Placée en redressement judiciaire, Polytechnyl joue son avenir ce lundi 27 avril devant le Tribunal des activités économiques de Lyon. Une seule offre de reprise est aujourd’hui sur la table, suscitant l’inquiétude des 500 salariés et la mobilisation de l’intersyndicale.
À Saint-Fons, au cœur de la Vallée de la chimie, comme à Valence, l’attente est lourde. Le tribunal doit trancher ce lundi sur le sort de Polytechnyl, filiale française du groupe belge Domo Chemical, en difficulté depuis plusieurs mois.
Malgré l’intérêt initial de huit repreneurs, une seule offre est allée à son terme. Portée par le fonds américain Lone Star, elle s’élèverait à 10 millions d’euros selon les syndicats. Mais elle ne concernerait que la marque et les brevets, avec un projet recentré sur la recherche et développement. À la clé, seulement 72 emplois sauvegardés sur le site lyonnais, et aucun à Valence. Le scénario prévoit également la libération du site industriel de Saint-Fons dans les prochains mois.
Souveraineté industrielle et colère sociale
Face à cette perspective, les salariés ont haussé le ton. Dans une lettre ouverte adressée le vendredi 17 avril au président de la République et au Premier ministre, l’intersyndicale a demandé un délai supplémentaire pour permettre l’étude d’une offre alternative portée par un industriel chinois, jugée plus favorable à l’emploi et à la pérennité industrielle.
Au-delà de l’enjeu social, les représentants du personnel alertent sur une question stratégique majeure : la souveraineté industrielle. «Il faut bien comprendre que si Polytechnyl ferme, la France ne pourra plus produire en autonomie du plastique technique. C’est très grave», a prévenu Pascal Mayen, délégué syndical central.
Polytechnyl, héritière de Rhône-Poulenc, passée par Rhodia puis Solvay, représente en effet un maillon clé de la filière polyamide en Europe. Elle exploite notamment les dernières unités de polymérisation continue sur le continent et la dernière usine française de fibres de polyamide.
Un passé industriel fragilisé
La situation actuelle s’inscrit dans une trajectoire industrielle mouvementée. En 2019, lors de la cession de la branche polyamide de Solvay, le géant allemand BASF avait envisagé une reprise, avant d’y renoncer sur demande de la Commission européenne.
C’est finalement Domo Chemical qui avait acquis l’activité, mais cette dernière avait été fragilisée par des difficultés économiques, notamment en Allemagne. Le groupe belge, a depuis conduit plusieurs filiales vers l’insolvabilité, entraînant Polytechnyl dans la difficulté.

# Données à analyser
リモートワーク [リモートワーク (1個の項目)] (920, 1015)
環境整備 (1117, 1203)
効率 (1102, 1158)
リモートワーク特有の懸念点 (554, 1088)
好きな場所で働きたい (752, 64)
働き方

# Votre consigne
D'après le texte sur Polytechnyl, combien d'emplois l'offre du fonds Lone Star sauvegarderait-elle sur le site lyonnais ?

# Exercice corrigé
Elle sauvegarderait 72 emplois sur le site lyonnais.